Assignment. From the entries below, return exactly the lines beginning at the one that contains "This screenshot has height=1568, width=724." and ending at the one that contains "Instruction: Click the", both of them included, and only those lines.

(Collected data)
▼▼▼

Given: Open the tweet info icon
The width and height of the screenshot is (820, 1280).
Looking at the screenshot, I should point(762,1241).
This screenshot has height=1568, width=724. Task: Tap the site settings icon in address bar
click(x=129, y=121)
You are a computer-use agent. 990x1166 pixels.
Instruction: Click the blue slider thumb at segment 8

▲▲▲
▼▼▼

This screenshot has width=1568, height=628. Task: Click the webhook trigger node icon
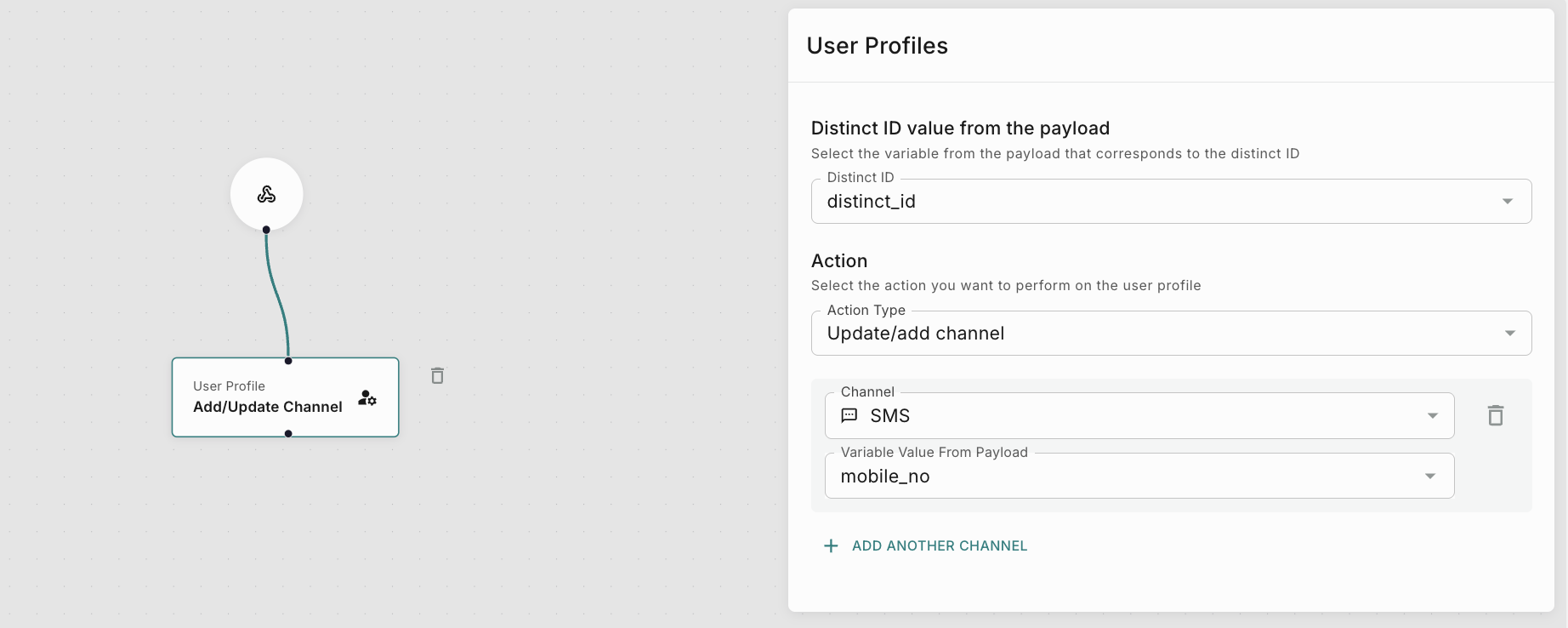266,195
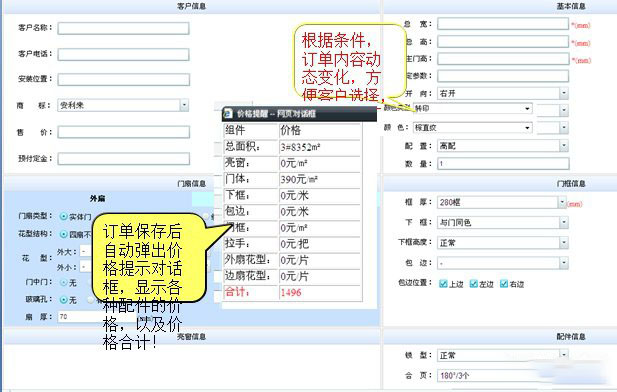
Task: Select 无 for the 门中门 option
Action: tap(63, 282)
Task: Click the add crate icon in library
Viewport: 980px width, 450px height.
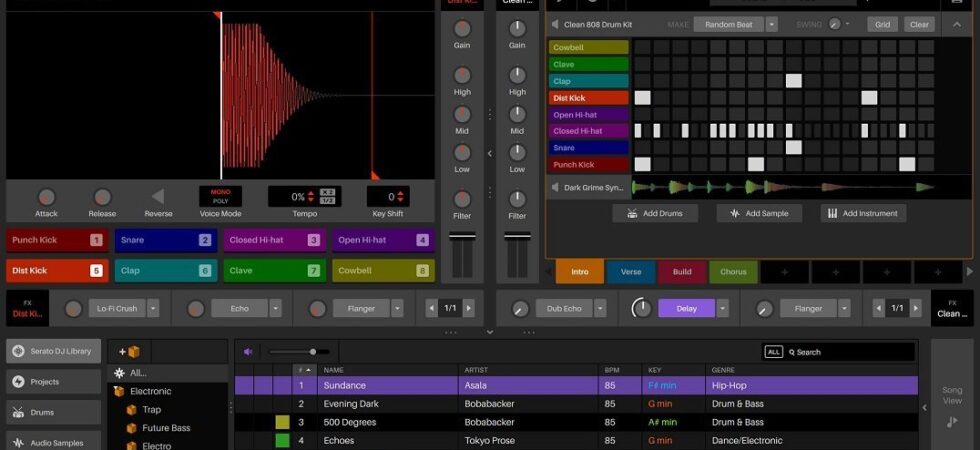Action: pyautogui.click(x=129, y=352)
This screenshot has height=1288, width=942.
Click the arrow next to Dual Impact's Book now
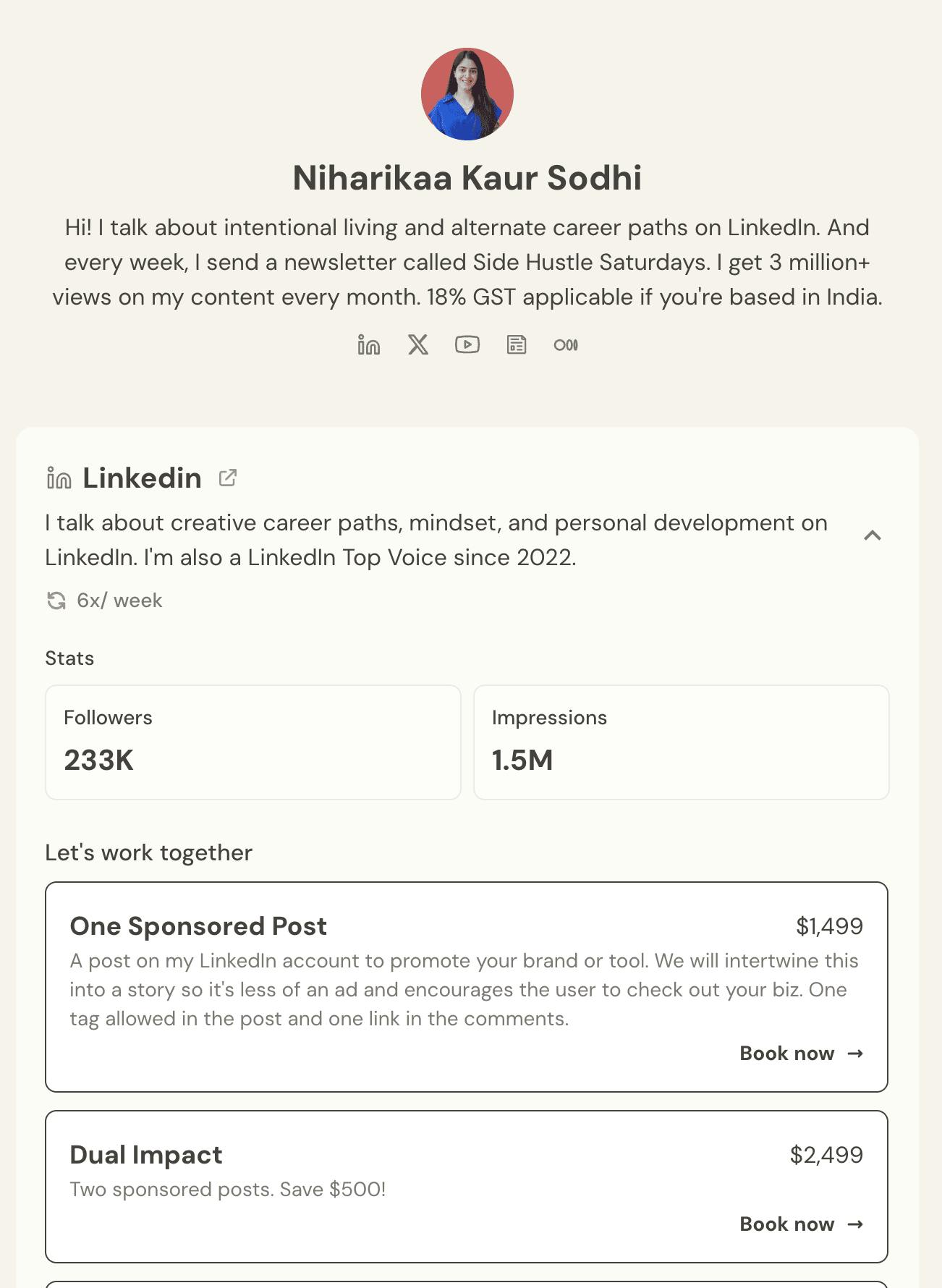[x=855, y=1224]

▲▲▲

Exercise solution.
This screenshot has height=1568, width=724. Task: Tap the site settings icon in address bar
click(x=129, y=121)
You are a computer-use agent. 990x1166 pixels.
Instruction: Click the blue slider thumb at segment 8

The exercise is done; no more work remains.